One of the difficulties I’ve always had with Managed Print Services (MPS) as it is marketed today, is the apparent conflict of interest that exists between MPS providers and their customers, under the Cost-Per-Page (CPP) billing model. Let me first point out that CPP is not a requisite of MPS. In the Managed Services space generally, Cost-Per-User or per Seat billing is more common.
Nevertheless, most of the businesses I encounter who provide MPS in North America today, are using CPP as their go-to billing model. This continues to be the case, even though it is widely understood that growth in printed pages within North America is generally flat, or in decline. There are many factors which come to bear on this point, most of which I trust are understood by the reader, so I’ll get straight to the point:
Basing your organization’s revenue on a linear association with an ever-shrinking volume of printed pages is in conflict with your organization’s interests, and therefore the industry’s interests as a whole.
On the other hand, your customers benefit from this trend. They benefit further from the technologies that are specifically designed to replace the printed page as well as manage output in order to reduce volumes and limit waste/cost. These technologies are constantly evolving, and are certainly an integral part of the imaging industry today, not to mention the “less paper” office of tomorrow. As it turns out, end users are not necessarily being introduced to these technologies by their current MPS provider. This is due to a perception that introducing current customers to print alternatives and print governance will lead to lower page volumes and hence, lower revenues. Of course, on the surface they are right! Given the business model described above, fewer pages means less revenue. On the other hand, if they choose to place their revenue interests before a customer’s interest in savings, MPS providers run the very real risk of losing their customer to a competitor who is happy to provide them with cost saving solutions in order to gain market share.
So what should MPS providers do to win customers, keep customers and build recurring revenue, given the pitfalls of the CPP billing model and the need to balance the customer’s interest with their own?
First, recognize that the same threat you face within your current customer base, represents an opportunity for you in your competitor’s current customer base. By embracing print governance strategies in all new opportunities, you will attract business away from your competitors, using tactics that your competitor is not likely to be promoting themselves. This gives you a differentiator. This strategy even works on prospects who are tied into multi-year MPS contracts with your competition now. Rather than walking away from these “locked in” prospects, approach them on print governance strategies which can help them reduce their spend. Doing so not only gives you a foothold inside the customer site, it also gives you new revenue, and the opportunity to reduce your competitor’s income by helping the customer to reduce their monthly spend on printing. You’ll find that when the MPS contract expires, you are in a much stronger position to win the toner and service portion of that business.

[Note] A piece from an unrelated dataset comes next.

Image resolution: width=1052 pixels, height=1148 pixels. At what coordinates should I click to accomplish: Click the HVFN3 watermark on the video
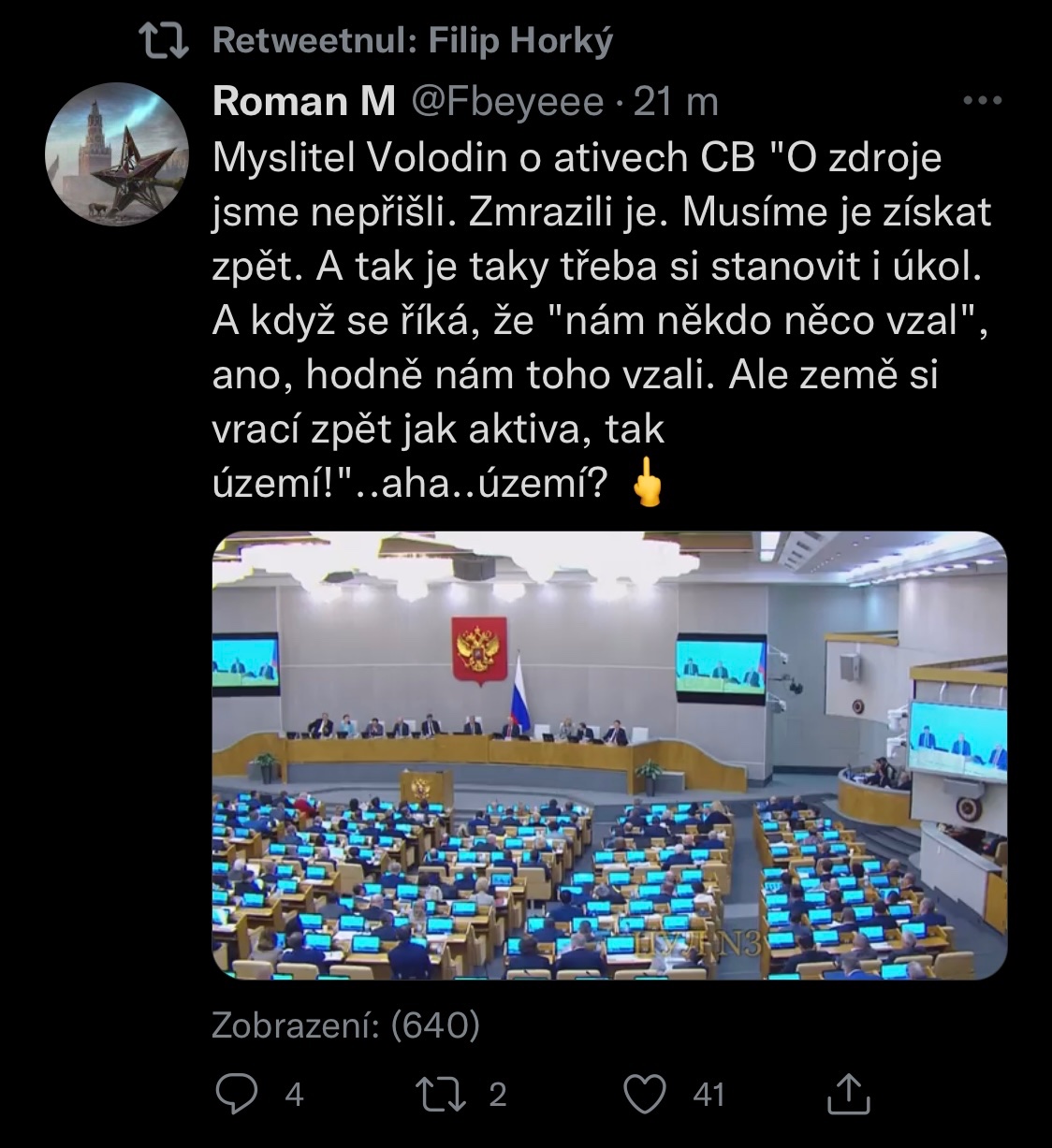tap(698, 942)
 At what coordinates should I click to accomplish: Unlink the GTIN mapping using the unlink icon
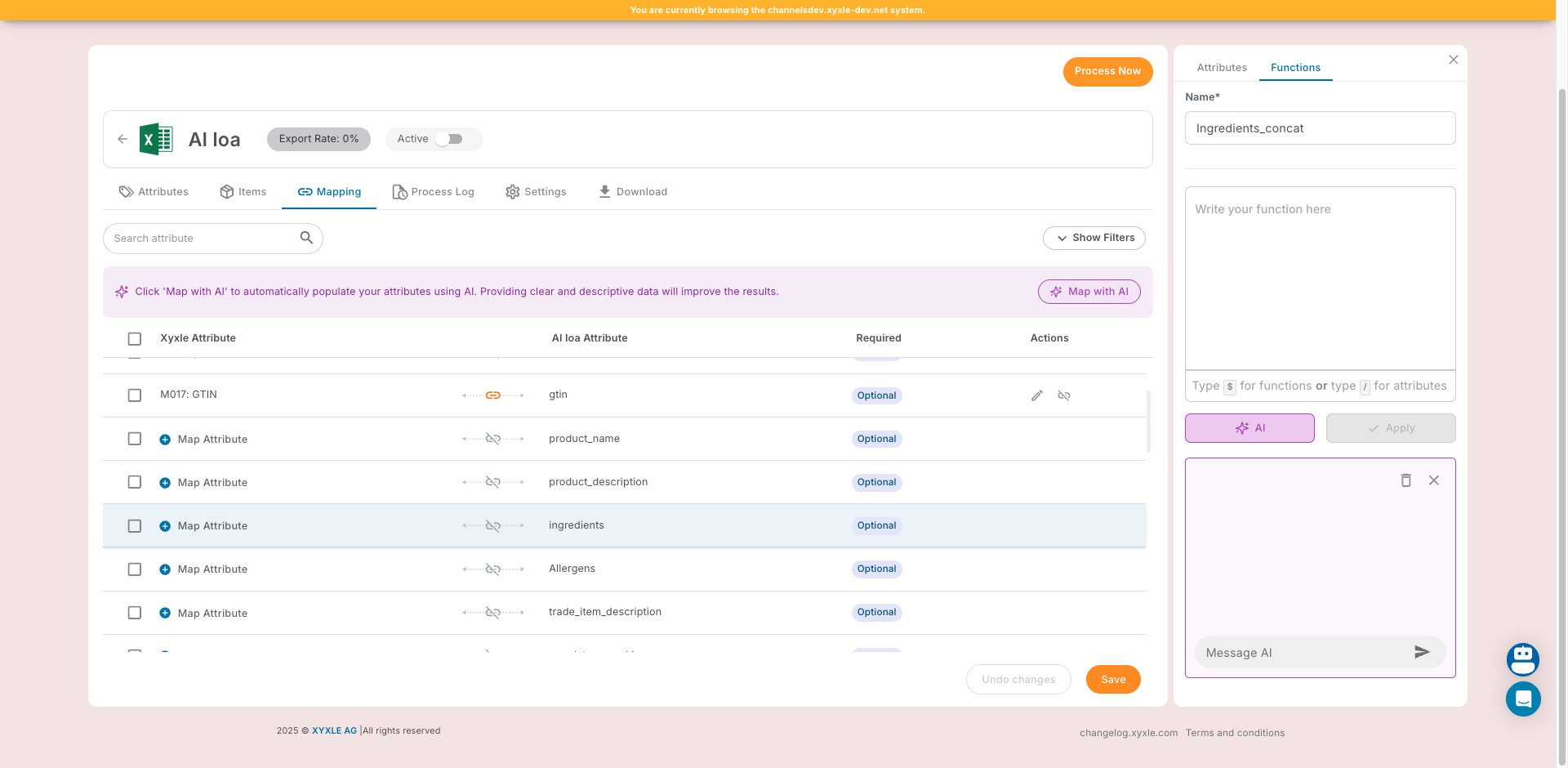point(1063,395)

Second, take a close look at every account you have now and decide what balance to strike between preserving current revenue (short term interest) vs. keeping the account (long term interest). Sometimes, it pays to play defense by giving your current customer greater value at the expense of your own revenue. It’s certainly much cheaper than re-mounting an offense to try and win them back in the future. Having said that, with the right solution partner and strategy, print governance solutions can actually deliver both savings to your customers, while at the same time increasing your (net) profit in the account. That is where the “new math” gets interesting. Your customer will save more while you profit more. Skeptical? Give me a chance and I’ll show you the math…
Third, partner with solution vendors that place you, the dealer, at the center of the value proposition for solutions. That means you retain control over both the customer and the solutions they use. In most cases, dealers are simply handing their customers over to solutions vendors who provide them with the software and offer a margin on the sale. This arrangement does not offer the dealer any “stickiness” associated with the solution, nor does it offer recurring revenue or pricing flexibility which they can use to make up for displaced CPP revenues. This traditional solution sales model benefits the customer and the solutions vendor most, while the dealer stands to lose out in the long term.
Finally, consider the prospect of billing per user instead of per page. After all, it’s people and not devices that are the real “printers” in the workplace. Headcounts are generally increasing over time, as are the total number of documents which people produce. However, nowadays many documents never get output to hard copy. If a document is printed, it will be a person who makes choices about what, where, and how to print it. If you think about it, it’s people, not pages or devices, which constitute the center of the document universe. Perhaps it’s time for MPS providers to acknowledge that in their business model. Doing so will allow dealers, and our industry as a whole, to capitalize on growth and new revenue streams instead of just worrying about where all the pages have gone.